Tillman v. State, A01A2115.

Decision Date22 August 2001
Docket NumberNo. A01A2115.,A01A2115.
Citation251 Ga. App. 330,554 S.E.2d 305
PartiesTILLMAN v. The STATE.
CourtGeorgia Court of Appeals

OPINION TEXT STARTS HERE

Jennifer Snyder-Surges, Atlanta, for appellant.

J. Tom Morgan, Dist. Atty., Barbara B. Conroy, Elisabeth G. Macnamara, Robert M. Coker, Asst. Dist. Attys., for appellee.

PHIPPS, Judge.

Following denial of his motion for new trial, Jason Tillman appeals his convictions of two counts of aggravated assault and two counts of trafficking in cocaine. He complains of the trial court's denial of his motion to sever his trial from that of a co-indictee, its denial of his motion to suppress evidence, and certain of its jury instructions. We find no error and affirm.

A multi-count indictment was returned against Tillman, Kendall Caldwell, and Maurice Montgomery. All three were charged with trafficking in over 200 grams of cocaine found at Caldwell's house in a jacket belonging to Montgomery. Tillman and Caldwell were also charged with trafficking in over 400 grams of cocaine found in a hotel room rented by Tillman and with two counts of aggravated assault upon Montgomery.

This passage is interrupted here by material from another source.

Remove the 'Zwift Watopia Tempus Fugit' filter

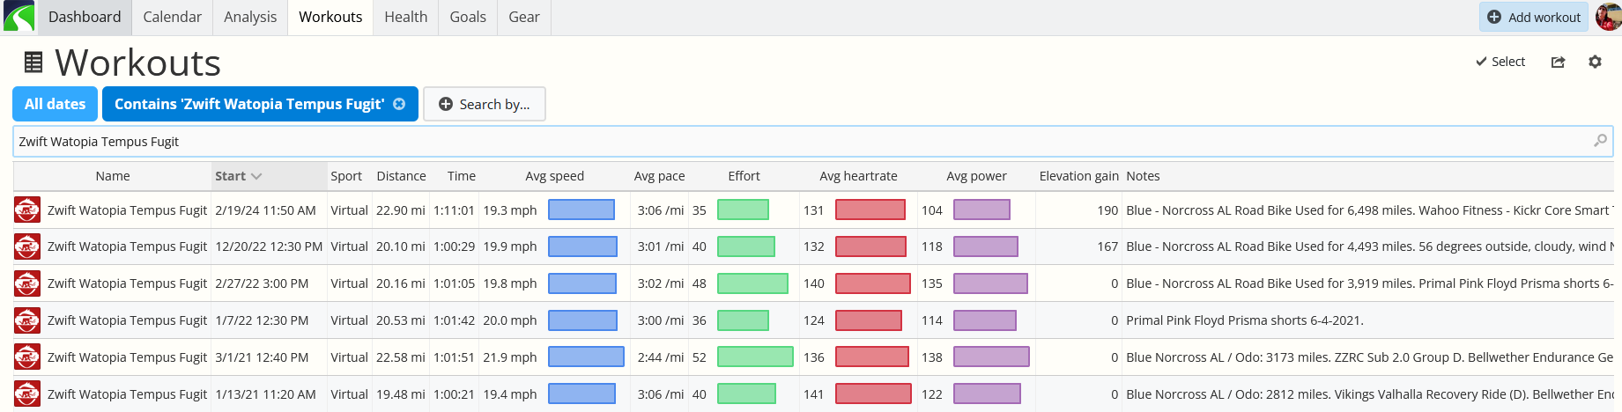pos(399,104)
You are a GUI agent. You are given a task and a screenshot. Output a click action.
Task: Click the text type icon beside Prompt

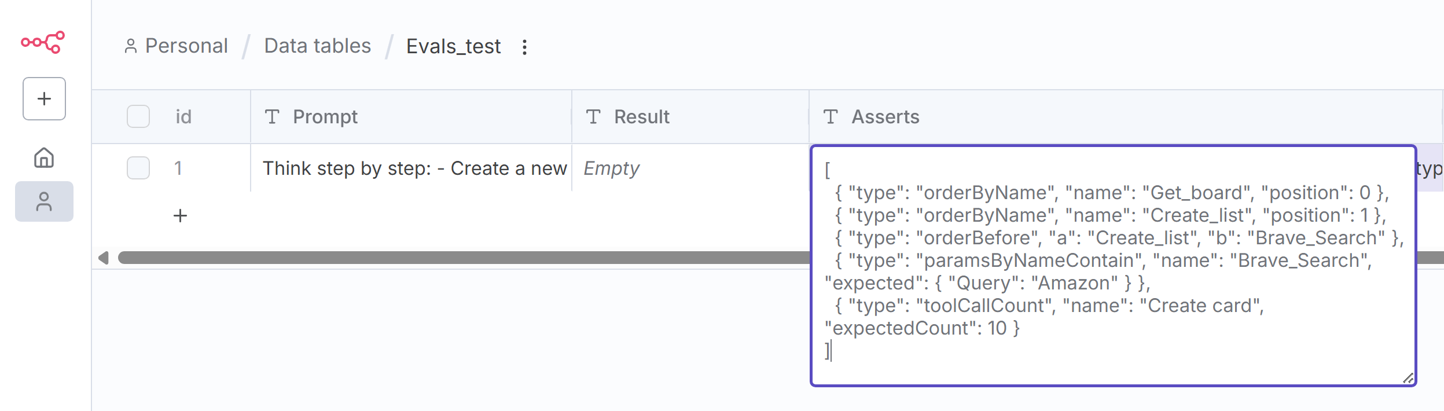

Montgomery's trial was severed from Tillman and Caldwell's. Montgomery was convicted on the trafficking charge, and his conviction was affirmed on appeal.1 Tillman and Caldwell were tried jointly. Both were convicted of trafficking in the 200 grams of cocaine found in Montgomery's jacket and in the 400 grams of cocaine found in the hotel room and of committing the aggravated assaults upon Montgomery. Caldwell's convictions were affirmed on appeal.2

The State's evidence showed that Montgomery appeared at Caldwell's house with the cocaine in his jacket. Tillman was also at the house. A fight erupted in which Tillman and Caldwell physically beat, pistol whipped, and shot Montgomery. Montgomery escaped to a nearby residence, and Tillman and Caldwell fled the scene. All were apprehended by police. During a custodial interrogation, Tillman gave statements to police which led them to obtain a warrant to search the hotel room where the remaining cocaine along with drug paraphernalia and guns were found.

At Tillman's and Caldwell's trial, Montgomery testified as a State's witness under a grant of immunity. Montgomery claimed that when he went to Caldwell's house, Tillman and Caldwell tried to kill him because they thought he had broken into the residence on an earlier occasion and stolen cocaine. Caldwell, on the other hand, testified that Montgomery came to his house to induce him to sell drugs. Caldwell acknowledged that he had previously sold drugs for Montgomery and that he owed him a large amount of money because some of the drugs had been stolen. Caldwell claimed that Montgomery came to his house on the day in question to get him to sell more drugs to repay the debt, but that he refused. Caldwell testified that Montgomery tried to shoot him, which led to Tillman's intervention and the ensuing fight.

When Tillman and Caldwell were arrested, both were carrying card keys to the same hotel room. Prior to trial, Caldwell gave statements to police admitting that Tillman was storing cocaine for him in the room. At trial, however, Caldwell denied any connection to the cocaine. During his cross-examination of Caldwell, Tillman's attorney sought to show that the cocaine belonged to Caldwell alone. Tillman did not testify.

1. Tillman charges the trial court with abusing its discretion in denying his motion for trial severance.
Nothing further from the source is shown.